— start DATASET —
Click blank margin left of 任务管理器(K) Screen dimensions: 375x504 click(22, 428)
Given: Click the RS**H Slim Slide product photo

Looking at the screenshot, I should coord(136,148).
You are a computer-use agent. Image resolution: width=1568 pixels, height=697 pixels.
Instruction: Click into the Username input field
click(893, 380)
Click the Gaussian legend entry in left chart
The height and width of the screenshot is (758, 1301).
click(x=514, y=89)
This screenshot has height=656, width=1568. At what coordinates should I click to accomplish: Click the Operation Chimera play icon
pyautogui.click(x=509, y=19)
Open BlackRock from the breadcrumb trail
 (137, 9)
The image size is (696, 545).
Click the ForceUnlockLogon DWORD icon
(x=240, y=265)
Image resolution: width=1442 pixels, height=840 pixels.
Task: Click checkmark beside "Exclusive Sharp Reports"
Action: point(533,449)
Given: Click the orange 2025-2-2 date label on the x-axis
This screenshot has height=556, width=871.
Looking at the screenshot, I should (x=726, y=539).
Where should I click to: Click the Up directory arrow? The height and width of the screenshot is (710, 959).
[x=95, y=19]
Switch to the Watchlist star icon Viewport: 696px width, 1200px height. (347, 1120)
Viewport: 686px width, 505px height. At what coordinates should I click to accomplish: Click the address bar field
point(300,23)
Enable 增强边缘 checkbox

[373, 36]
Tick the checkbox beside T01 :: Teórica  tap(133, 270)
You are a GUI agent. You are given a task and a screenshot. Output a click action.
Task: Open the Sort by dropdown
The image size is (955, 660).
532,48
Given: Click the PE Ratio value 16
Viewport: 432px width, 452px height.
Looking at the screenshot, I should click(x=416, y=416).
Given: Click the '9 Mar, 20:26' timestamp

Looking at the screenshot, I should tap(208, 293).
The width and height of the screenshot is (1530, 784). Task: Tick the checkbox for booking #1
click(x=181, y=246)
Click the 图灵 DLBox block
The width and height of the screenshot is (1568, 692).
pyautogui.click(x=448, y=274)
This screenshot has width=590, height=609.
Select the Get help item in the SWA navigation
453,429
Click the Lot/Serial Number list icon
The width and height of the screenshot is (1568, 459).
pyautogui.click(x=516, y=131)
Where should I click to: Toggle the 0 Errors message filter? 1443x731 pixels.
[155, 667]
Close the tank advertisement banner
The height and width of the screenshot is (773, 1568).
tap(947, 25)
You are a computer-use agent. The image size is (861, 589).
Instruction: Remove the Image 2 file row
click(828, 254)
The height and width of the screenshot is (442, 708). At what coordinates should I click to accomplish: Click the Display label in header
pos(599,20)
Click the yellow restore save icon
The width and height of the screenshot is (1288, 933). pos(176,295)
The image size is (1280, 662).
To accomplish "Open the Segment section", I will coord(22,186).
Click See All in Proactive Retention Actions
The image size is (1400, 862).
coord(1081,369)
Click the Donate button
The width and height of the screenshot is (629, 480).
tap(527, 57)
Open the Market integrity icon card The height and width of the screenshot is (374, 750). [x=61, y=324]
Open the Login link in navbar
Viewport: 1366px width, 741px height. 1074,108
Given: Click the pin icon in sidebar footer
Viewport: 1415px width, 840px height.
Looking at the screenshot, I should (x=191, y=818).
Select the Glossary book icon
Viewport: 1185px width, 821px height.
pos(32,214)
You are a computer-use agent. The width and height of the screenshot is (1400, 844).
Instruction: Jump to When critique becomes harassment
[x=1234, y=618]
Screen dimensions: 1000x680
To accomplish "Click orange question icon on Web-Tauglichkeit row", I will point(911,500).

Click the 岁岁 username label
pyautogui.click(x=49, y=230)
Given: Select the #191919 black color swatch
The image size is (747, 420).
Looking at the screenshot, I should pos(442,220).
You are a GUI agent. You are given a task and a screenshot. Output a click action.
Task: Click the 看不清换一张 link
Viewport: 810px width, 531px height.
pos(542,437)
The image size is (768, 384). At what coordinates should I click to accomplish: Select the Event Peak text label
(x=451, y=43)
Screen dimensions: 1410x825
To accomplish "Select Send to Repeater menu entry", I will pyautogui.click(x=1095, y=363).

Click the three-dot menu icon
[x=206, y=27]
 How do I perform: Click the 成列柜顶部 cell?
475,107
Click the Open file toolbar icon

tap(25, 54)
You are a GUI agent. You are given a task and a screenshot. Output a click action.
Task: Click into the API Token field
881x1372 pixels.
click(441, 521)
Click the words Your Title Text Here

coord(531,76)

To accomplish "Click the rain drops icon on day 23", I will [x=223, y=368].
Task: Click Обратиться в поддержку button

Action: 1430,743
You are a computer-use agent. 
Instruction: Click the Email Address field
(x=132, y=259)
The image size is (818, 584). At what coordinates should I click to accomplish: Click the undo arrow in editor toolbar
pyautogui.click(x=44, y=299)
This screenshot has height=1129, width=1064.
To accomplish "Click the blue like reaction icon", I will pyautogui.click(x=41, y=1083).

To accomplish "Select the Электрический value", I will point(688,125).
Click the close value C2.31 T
— end DATASET —
» EXERCISE PROMPT: Transcribe every one of the records word for word, without altering anything.

» PROBLEM SOLUTION:
Click blank margin left of 任务管理器(K) Screen dimensions: 375x504 click(22, 428)
Given: Click the RS**H Slim Slide product photo

Looking at the screenshot, I should coord(136,148).
You are a computer-use agent. Image resolution: width=1568 pixels, height=697 pixels.
Instruction: Click into the Username input field
click(893, 380)
Click the Gaussian legend entry in left chart
The height and width of the screenshot is (758, 1301).
click(x=514, y=89)
This screenshot has height=656, width=1568. At what coordinates should I click to accomplish: Click the Operation Chimera play icon
pyautogui.click(x=509, y=19)
Open BlackRock from the breadcrumb trail
 (137, 9)
The image size is (696, 545).
Click the ForceUnlockLogon DWORD icon
(x=240, y=265)
Image resolution: width=1442 pixels, height=840 pixels.
Task: Click checkmark beside "Exclusive Sharp Reports"
Action: point(533,449)
Given: Click the orange 2025-2-2 date label on the x-axis
This screenshot has height=556, width=871.
Looking at the screenshot, I should (x=726, y=539).
Where should I click to: Click the Up directory arrow? The height and width of the screenshot is (710, 959).
[x=95, y=19]
Switch to the Watchlist star icon Viewport: 696px width, 1200px height. (347, 1120)
Viewport: 686px width, 505px height. At what coordinates should I click to accomplish: Click the address bar field
point(300,23)
Enable 增强边缘 checkbox

[373, 36]
Tick the checkbox beside T01 :: Teórica  tap(133, 270)
You are a GUI agent. You are given a task and a screenshot. Output a click action.
Task: Open the Sort by dropdown
The image size is (955, 660).
532,48
Given: Click the PE Ratio value 16
Viewport: 432px width, 452px height.
Looking at the screenshot, I should click(x=416, y=416).
Given: Click the '9 Mar, 20:26' timestamp

Looking at the screenshot, I should tap(208, 293).
The width and height of the screenshot is (1530, 784). Task: Tick the checkbox for booking #1
click(x=181, y=246)
Click the 图灵 DLBox block
The width and height of the screenshot is (1568, 692).
pyautogui.click(x=448, y=274)
This screenshot has width=590, height=609.
Select the Get help item in the SWA navigation
453,429
Click the Lot/Serial Number list icon
The width and height of the screenshot is (1568, 459).
pyautogui.click(x=516, y=131)
Where should I click to: Toggle the 0 Errors message filter? 1443x731 pixels.
[155, 667]
Close the tank advertisement banner
The height and width of the screenshot is (773, 1568).
tap(947, 25)
You are a computer-use agent. The image size is (861, 589).
Instruction: Remove the Image 2 file row
click(828, 254)
The height and width of the screenshot is (442, 708). At what coordinates should I click to accomplish: Click the Display label in header
pos(599,20)
Click the yellow restore save icon
The width and height of the screenshot is (1288, 933). pos(176,295)
The image size is (1280, 662).
To accomplish "Open the Segment section", I will coord(22,186).
Click See All in Proactive Retention Actions
The image size is (1400, 862).
coord(1081,369)
Click the Donate button
The width and height of the screenshot is (629, 480).
tap(527, 57)
Open the Market integrity icon card The height and width of the screenshot is (374, 750). [x=61, y=324]
Open the Login link in navbar
Viewport: 1366px width, 741px height. 1074,108
Given: Click the pin icon in sidebar footer
Viewport: 1415px width, 840px height.
Looking at the screenshot, I should (x=191, y=818).
Select the Glossary book icon
Viewport: 1185px width, 821px height.
pos(32,214)
You are a computer-use agent. The width and height of the screenshot is (1400, 844).
Instruction: Jump to When critique becomes harassment
[x=1234, y=618]
Screen dimensions: 1000x680
To accomplish "Click orange question icon on Web-Tauglichkeit row", I will point(911,500).

Click the 岁岁 username label
pyautogui.click(x=49, y=230)
Given: Select the #191919 black color swatch
The image size is (747, 420).
Looking at the screenshot, I should pos(442,220).
You are a GUI agent. You are given a task and a screenshot. Output a click action.
Task: Click the 看不清换一张 link
Viewport: 810px width, 531px height.
pos(542,437)
The image size is (768, 384). At what coordinates should I click to accomplish: Select the Event Peak text label
(x=451, y=43)
Screen dimensions: 1410x825
To accomplish "Select Send to Repeater menu entry", I will pyautogui.click(x=1095, y=363).

Click the three-dot menu icon
[x=206, y=27]
 How do I perform: Click the 成列柜顶部 cell?
475,107
Click the Open file toolbar icon

tap(25, 54)
You are a GUI agent. You are given a task and a screenshot. Output a click action.
Task: Click into the API Token field
881x1372 pixels.
click(441, 521)
Click the words Your Title Text Here

coord(531,76)

To accomplish "Click the rain drops icon on day 23", I will [x=223, y=368].
Task: Click Обратиться в поддержку button

Action: 1430,743
You are a computer-use agent. 
Instruction: Click the Email Address field
(x=132, y=259)
The image size is (818, 584). At what coordinates should I click to accomplish: Click the undo arrow in editor toolbar
pyautogui.click(x=44, y=299)
This screenshot has height=1129, width=1064.
To accomplish "Click the blue like reaction icon", I will pyautogui.click(x=41, y=1083).

To accomplish "Select the Электрический value", I will point(688,125).
Click the close value C2.31 T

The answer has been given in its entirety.